Goal of the exercise: Could you rewrite the records below, switching every "image size" to "frame size" and leaving everything else unchanged?

BEGIN Data lines

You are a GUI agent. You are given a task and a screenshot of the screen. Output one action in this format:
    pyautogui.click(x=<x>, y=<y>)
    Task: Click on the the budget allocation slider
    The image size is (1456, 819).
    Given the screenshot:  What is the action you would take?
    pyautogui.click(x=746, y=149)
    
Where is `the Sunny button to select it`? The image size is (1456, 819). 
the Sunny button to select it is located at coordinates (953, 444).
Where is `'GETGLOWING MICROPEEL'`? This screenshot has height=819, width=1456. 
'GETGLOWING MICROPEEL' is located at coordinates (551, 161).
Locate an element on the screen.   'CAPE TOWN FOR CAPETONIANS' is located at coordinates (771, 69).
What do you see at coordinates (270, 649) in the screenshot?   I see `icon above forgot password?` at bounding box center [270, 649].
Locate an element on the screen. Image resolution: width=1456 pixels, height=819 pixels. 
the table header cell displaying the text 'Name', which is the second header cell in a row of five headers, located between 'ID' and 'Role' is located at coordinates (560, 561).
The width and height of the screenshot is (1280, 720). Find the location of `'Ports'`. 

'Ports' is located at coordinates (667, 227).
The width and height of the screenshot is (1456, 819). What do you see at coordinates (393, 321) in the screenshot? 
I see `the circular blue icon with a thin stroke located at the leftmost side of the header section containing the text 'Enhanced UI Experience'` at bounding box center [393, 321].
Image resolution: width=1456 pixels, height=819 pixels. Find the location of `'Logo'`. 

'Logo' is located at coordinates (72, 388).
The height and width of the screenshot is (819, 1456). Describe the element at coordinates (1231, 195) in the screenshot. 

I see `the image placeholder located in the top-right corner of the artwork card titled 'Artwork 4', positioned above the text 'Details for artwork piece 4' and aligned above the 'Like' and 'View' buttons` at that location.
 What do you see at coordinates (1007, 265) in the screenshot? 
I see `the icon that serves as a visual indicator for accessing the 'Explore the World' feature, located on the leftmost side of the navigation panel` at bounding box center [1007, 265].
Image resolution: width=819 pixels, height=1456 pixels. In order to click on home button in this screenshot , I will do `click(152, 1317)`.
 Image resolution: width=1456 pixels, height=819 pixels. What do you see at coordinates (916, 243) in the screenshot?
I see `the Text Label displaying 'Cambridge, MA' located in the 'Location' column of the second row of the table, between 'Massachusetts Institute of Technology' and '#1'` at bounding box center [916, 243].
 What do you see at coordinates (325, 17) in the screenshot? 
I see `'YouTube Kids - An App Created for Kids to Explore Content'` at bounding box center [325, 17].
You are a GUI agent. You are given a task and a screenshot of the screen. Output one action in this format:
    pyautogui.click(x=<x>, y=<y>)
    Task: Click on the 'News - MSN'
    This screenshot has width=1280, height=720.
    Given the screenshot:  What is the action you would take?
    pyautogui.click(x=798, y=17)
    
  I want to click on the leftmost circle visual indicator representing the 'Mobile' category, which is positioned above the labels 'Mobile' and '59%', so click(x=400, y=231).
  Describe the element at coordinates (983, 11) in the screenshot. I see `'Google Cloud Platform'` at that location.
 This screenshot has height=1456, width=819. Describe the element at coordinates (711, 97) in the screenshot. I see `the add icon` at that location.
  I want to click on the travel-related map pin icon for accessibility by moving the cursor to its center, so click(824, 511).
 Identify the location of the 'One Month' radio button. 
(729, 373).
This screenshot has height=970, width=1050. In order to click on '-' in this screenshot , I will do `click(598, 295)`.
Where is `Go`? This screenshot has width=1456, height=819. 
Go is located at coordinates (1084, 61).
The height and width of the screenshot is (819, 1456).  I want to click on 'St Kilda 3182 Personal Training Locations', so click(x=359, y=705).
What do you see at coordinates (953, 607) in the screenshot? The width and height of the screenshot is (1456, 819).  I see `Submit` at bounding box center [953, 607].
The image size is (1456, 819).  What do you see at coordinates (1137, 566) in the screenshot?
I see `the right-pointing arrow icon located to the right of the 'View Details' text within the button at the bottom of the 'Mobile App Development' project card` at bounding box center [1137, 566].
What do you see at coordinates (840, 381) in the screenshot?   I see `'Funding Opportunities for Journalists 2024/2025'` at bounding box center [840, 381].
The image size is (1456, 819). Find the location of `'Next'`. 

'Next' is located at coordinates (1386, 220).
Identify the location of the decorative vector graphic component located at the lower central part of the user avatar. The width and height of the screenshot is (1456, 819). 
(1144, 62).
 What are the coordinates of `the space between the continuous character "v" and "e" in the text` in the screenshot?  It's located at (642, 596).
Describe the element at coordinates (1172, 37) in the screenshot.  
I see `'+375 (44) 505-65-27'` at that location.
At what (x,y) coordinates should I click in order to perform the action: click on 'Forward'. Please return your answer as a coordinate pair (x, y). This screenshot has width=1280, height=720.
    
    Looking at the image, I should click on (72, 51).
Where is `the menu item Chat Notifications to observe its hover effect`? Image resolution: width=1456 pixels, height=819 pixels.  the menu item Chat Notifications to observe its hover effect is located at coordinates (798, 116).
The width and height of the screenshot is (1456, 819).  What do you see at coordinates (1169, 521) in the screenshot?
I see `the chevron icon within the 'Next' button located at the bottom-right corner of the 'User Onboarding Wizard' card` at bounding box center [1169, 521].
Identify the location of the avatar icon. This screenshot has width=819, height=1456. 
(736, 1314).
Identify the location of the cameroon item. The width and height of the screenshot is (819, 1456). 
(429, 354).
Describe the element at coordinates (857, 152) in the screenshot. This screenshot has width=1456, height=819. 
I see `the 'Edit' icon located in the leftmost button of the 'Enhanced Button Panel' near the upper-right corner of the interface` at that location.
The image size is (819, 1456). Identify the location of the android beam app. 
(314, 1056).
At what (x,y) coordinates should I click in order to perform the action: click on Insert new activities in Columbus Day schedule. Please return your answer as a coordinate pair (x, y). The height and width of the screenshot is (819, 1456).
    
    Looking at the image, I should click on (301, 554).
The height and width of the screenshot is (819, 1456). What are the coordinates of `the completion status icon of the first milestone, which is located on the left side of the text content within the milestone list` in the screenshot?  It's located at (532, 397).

END Data lines

Output below:
You are a GUI agent. You are given a task and a screenshot of the screen. Output one action in this format:
    pyautogui.click(x=<x>, y=<y>)
    Task: Click on the the budget allocation slider
    The frame size is (1456, 819).
    Given the screenshot:  What is the action you would take?
    pyautogui.click(x=746, y=149)
    
Where is `the Sunny button to select it`? The frame size is (1456, 819). 
the Sunny button to select it is located at coordinates (953, 444).
Where is `'GETGLOWING MICROPEEL'`? This screenshot has height=819, width=1456. 
'GETGLOWING MICROPEEL' is located at coordinates (551, 161).
Locate an element on the screen.   'CAPE TOWN FOR CAPETONIANS' is located at coordinates (771, 69).
What do you see at coordinates (270, 649) in the screenshot?   I see `icon above forgot password?` at bounding box center [270, 649].
Locate an element on the screen. Image resolution: width=1456 pixels, height=819 pixels. 
the table header cell displaying the text 'Name', which is the second header cell in a row of five headers, located between 'ID' and 'Role' is located at coordinates (560, 561).
The width and height of the screenshot is (1280, 720). Find the location of `'Ports'`. 

'Ports' is located at coordinates (667, 227).
The width and height of the screenshot is (1456, 819). What do you see at coordinates (393, 321) in the screenshot? 
I see `the circular blue icon with a thin stroke located at the leftmost side of the header section containing the text 'Enhanced UI Experience'` at bounding box center [393, 321].
Image resolution: width=1456 pixels, height=819 pixels. Find the location of `'Logo'`. 

'Logo' is located at coordinates (72, 388).
The height and width of the screenshot is (819, 1456). Describe the element at coordinates (1231, 195) in the screenshot. 

I see `the image placeholder located in the top-right corner of the artwork card titled 'Artwork 4', positioned above the text 'Details for artwork piece 4' and aligned above the 'Like' and 'View' buttons` at that location.
 What do you see at coordinates (1007, 265) in the screenshot? 
I see `the icon that serves as a visual indicator for accessing the 'Explore the World' feature, located on the leftmost side of the navigation panel` at bounding box center [1007, 265].
Image resolution: width=819 pixels, height=1456 pixels. In order to click on home button in this screenshot , I will do `click(152, 1317)`.
 Image resolution: width=1456 pixels, height=819 pixels. What do you see at coordinates (916, 243) in the screenshot?
I see `the Text Label displaying 'Cambridge, MA' located in the 'Location' column of the second row of the table, between 'Massachusetts Institute of Technology' and '#1'` at bounding box center [916, 243].
 What do you see at coordinates (325, 17) in the screenshot? 
I see `'YouTube Kids - An App Created for Kids to Explore Content'` at bounding box center [325, 17].
You are a GUI agent. You are given a task and a screenshot of the screen. Output one action in this format:
    pyautogui.click(x=<x>, y=<y>)
    Task: Click on the 'News - MSN'
    This screenshot has width=1280, height=720.
    Given the screenshot:  What is the action you would take?
    pyautogui.click(x=798, y=17)
    
  I want to click on the leftmost circle visual indicator representing the 'Mobile' category, which is positioned above the labels 'Mobile' and '59%', so click(x=400, y=231).
  Describe the element at coordinates (983, 11) in the screenshot. I see `'Google Cloud Platform'` at that location.
 This screenshot has height=1456, width=819. Describe the element at coordinates (711, 97) in the screenshot. I see `the add icon` at that location.
  I want to click on the travel-related map pin icon for accessibility by moving the cursor to its center, so click(824, 511).
 Identify the location of the 'One Month' radio button. 
(729, 373).
This screenshot has height=970, width=1050. In order to click on '-' in this screenshot , I will do `click(598, 295)`.
Where is `Go`? This screenshot has width=1456, height=819. 
Go is located at coordinates (1084, 61).
The height and width of the screenshot is (819, 1456).  I want to click on 'St Kilda 3182 Personal Training Locations', so click(x=359, y=705).
What do you see at coordinates (953, 607) in the screenshot? The width and height of the screenshot is (1456, 819).  I see `Submit` at bounding box center [953, 607].
The frame size is (1456, 819).  What do you see at coordinates (1137, 566) in the screenshot?
I see `the right-pointing arrow icon located to the right of the 'View Details' text within the button at the bottom of the 'Mobile App Development' project card` at bounding box center [1137, 566].
What do you see at coordinates (840, 381) in the screenshot?   I see `'Funding Opportunities for Journalists 2024/2025'` at bounding box center [840, 381].
The frame size is (1456, 819). Find the location of `'Next'`. 

'Next' is located at coordinates (1386, 220).
Identify the location of the decorative vector graphic component located at the lower central part of the user avatar. The width and height of the screenshot is (1456, 819). 
(1144, 62).
 What are the coordinates of `the space between the continuous character "v" and "e" in the text` in the screenshot?  It's located at (642, 596).
Describe the element at coordinates (1172, 37) in the screenshot.  
I see `'+375 (44) 505-65-27'` at that location.
At what (x,y) coordinates should I click in order to perform the action: click on 'Forward'. Please return your answer as a coordinate pair (x, y). This screenshot has width=1280, height=720.
    
    Looking at the image, I should click on (72, 51).
Where is `the menu item Chat Notifications to observe its hover effect`? Image resolution: width=1456 pixels, height=819 pixels.  the menu item Chat Notifications to observe its hover effect is located at coordinates (798, 116).
The width and height of the screenshot is (1456, 819).  What do you see at coordinates (1169, 521) in the screenshot?
I see `the chevron icon within the 'Next' button located at the bottom-right corner of the 'User Onboarding Wizard' card` at bounding box center [1169, 521].
Identify the location of the avatar icon. This screenshot has width=819, height=1456. 
(736, 1314).
Identify the location of the cameroon item. The width and height of the screenshot is (819, 1456). 
(429, 354).
Describe the element at coordinates (857, 152) in the screenshot. This screenshot has width=1456, height=819. 
I see `the 'Edit' icon located in the leftmost button of the 'Enhanced Button Panel' near the upper-right corner of the interface` at that location.
The frame size is (819, 1456). Identify the location of the android beam app. 
(314, 1056).
At what (x,y) coordinates should I click in order to perform the action: click on Insert new activities in Columbus Day schedule. Please return your answer as a coordinate pair (x, y). The height and width of the screenshot is (819, 1456).
    
    Looking at the image, I should click on (301, 554).
The height and width of the screenshot is (819, 1456). What are the coordinates of `the completion status icon of the first milestone, which is located on the left side of the text content within the milestone list` in the screenshot?  It's located at (532, 397).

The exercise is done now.